→ EXERCISE PROMPT
Go through the entries one line at a time, and gather every line that has the word "agent".

→ DATA SHOWN
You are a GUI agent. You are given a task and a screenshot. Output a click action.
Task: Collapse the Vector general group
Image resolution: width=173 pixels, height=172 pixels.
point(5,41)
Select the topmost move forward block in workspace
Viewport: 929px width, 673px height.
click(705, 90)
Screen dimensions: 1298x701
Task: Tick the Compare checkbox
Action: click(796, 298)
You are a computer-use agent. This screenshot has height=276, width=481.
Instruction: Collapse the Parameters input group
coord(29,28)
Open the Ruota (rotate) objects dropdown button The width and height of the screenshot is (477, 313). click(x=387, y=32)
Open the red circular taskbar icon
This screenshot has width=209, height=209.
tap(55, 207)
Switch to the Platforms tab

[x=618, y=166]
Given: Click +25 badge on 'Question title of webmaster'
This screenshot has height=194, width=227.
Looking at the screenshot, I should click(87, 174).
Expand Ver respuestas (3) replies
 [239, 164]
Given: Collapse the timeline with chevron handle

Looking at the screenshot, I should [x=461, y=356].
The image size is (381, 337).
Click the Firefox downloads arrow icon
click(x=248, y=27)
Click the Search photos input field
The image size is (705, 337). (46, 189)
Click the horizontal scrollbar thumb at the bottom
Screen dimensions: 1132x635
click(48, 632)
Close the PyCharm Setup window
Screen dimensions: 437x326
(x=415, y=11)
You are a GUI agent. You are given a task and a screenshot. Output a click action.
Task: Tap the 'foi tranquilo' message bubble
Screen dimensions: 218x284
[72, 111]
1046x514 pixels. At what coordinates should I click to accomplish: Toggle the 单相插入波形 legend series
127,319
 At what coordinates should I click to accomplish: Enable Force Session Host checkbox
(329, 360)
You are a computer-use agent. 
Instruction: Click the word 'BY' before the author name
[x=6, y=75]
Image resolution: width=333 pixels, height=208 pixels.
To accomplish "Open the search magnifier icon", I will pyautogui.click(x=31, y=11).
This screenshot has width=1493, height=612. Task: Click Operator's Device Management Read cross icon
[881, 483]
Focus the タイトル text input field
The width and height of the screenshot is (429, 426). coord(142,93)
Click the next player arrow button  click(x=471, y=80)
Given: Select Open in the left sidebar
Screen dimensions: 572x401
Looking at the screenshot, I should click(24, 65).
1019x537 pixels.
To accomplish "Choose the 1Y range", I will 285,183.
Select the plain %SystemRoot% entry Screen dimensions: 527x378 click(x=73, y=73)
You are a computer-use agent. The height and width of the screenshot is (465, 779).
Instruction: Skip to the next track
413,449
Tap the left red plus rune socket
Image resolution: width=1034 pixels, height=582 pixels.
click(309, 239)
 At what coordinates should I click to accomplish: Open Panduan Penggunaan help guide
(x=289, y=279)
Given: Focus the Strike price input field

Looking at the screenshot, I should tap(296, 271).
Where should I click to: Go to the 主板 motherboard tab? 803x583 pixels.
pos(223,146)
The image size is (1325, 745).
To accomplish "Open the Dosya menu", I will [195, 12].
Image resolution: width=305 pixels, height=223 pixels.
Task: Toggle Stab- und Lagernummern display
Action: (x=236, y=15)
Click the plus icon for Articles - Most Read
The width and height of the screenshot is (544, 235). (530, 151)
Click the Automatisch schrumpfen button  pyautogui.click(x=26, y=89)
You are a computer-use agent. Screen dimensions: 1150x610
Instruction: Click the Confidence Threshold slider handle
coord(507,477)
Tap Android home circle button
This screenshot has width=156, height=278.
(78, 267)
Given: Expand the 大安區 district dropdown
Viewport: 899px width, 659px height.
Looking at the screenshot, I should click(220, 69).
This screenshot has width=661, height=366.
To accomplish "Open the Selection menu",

→ OUTPUT FOR THIS TASK
You are a GUI agent. You are given a task and a screenshot. Output a click action.
You are a computer-use agent. This screenshot has height=276, width=481.
You are a GUI agent. You are given a task and a screenshot. Output a click action.
You are a computer-use agent. 
You are a computer-use agent. The height and width of the screenshot is (465, 779).
You are a computer-use agent. Screen dimensions: 1150x610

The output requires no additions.